Tarım-gıda sistemlerinin net emisyon salıcılardan karbon yutuculara dönüşmesi çerçevesinde açlığı bitirmeyi amaçlayan küresel yol haritasına ilişkin açıklamada, “Yol haritası, karbon emisyonu açısından tarım-gıda sistemlerinden kaynaklanan emisyonları, 2030 yılına kadar 2020’ye nazaran yüzde 25 azaltmayı, 2035 yılına kadar karbon nötrlüğüne ulaşmayı ve bunları 2050 yılına kadar bir karbon yutağına dönüştürmeyi ve de yıllık 1,5 gigaton sera gazı emisyonunu yakalamayı hedefliyor.” ifadeleri kullanıldı.
Açıklamada görüşlerine yer verilen FAO Genel Direktörü Çü Dongyü de “FAO’nun küresel yol haritası, bugün ve yarın herkes için iyi gıdaya ulaşmak amacıyla gıda sistemlerini dönüştürmek için iklim finansmanının önemini vurguluyor.” değerlendirmesinde bulundu.

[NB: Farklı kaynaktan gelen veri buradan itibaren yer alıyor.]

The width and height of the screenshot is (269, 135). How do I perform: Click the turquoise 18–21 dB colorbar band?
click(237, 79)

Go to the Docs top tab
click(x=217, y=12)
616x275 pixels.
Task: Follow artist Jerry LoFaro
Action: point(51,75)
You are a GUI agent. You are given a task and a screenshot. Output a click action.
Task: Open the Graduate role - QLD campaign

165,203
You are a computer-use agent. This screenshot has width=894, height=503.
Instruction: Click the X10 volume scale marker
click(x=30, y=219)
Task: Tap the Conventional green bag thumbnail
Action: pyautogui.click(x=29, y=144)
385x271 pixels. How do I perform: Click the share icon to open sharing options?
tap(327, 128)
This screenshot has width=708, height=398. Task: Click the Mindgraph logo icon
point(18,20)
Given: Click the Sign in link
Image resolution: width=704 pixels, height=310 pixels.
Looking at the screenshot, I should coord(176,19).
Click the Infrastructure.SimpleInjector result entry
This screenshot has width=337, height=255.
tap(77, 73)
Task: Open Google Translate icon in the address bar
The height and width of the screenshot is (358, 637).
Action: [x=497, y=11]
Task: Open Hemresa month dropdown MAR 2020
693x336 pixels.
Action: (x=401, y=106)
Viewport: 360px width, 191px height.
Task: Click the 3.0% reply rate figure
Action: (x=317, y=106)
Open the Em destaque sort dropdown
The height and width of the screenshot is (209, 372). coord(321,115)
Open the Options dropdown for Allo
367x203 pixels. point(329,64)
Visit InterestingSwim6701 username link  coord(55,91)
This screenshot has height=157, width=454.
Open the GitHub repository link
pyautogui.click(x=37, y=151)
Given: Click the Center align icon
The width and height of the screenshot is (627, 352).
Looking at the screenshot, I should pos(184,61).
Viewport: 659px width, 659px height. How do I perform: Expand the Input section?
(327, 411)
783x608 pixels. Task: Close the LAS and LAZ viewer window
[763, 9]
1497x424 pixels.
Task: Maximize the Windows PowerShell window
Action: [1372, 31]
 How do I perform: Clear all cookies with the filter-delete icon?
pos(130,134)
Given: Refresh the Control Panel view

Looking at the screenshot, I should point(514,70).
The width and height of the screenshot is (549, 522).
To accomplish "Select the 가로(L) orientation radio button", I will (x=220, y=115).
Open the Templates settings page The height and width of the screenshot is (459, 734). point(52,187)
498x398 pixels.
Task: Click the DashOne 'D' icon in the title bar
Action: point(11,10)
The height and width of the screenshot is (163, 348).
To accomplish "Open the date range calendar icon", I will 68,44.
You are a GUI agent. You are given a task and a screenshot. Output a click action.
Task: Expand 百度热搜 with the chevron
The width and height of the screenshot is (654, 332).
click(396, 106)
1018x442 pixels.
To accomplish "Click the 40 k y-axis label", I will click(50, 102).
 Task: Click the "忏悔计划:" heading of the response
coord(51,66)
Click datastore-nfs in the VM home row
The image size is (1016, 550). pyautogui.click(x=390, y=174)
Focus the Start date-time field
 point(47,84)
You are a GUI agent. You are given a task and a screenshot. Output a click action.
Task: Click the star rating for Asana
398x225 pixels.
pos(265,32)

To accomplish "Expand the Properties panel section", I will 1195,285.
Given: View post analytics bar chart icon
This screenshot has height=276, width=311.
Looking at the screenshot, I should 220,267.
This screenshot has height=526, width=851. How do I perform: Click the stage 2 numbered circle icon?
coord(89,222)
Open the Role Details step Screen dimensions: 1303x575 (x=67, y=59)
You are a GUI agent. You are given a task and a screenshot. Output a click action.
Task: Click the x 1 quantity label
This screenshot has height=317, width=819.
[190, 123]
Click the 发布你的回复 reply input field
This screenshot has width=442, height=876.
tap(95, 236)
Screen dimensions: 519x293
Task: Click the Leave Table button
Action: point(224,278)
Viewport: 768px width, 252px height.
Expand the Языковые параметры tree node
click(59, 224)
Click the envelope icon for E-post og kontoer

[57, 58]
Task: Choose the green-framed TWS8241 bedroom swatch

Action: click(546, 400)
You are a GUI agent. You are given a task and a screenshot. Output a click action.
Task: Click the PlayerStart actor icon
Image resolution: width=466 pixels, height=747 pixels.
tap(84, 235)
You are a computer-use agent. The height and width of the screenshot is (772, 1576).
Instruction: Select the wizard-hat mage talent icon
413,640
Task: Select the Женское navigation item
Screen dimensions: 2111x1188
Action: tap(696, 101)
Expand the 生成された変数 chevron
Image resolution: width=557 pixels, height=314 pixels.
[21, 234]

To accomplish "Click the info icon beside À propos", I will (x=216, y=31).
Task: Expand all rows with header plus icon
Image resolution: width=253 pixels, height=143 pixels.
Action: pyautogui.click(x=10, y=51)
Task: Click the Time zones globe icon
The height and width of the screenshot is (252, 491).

Öte yandan FAO’dan yapılan bir başka açıklamada ise iklim değişikliği, biyolojik çeşitlilik kaybı ve gıda güvensizliğiyle mücadele için önemli bir fırsat olan tarımsal gıda sistemlerinin dönüşümünün azalan finansman nedeniyle tehdit altında olduğu da kaydedildi.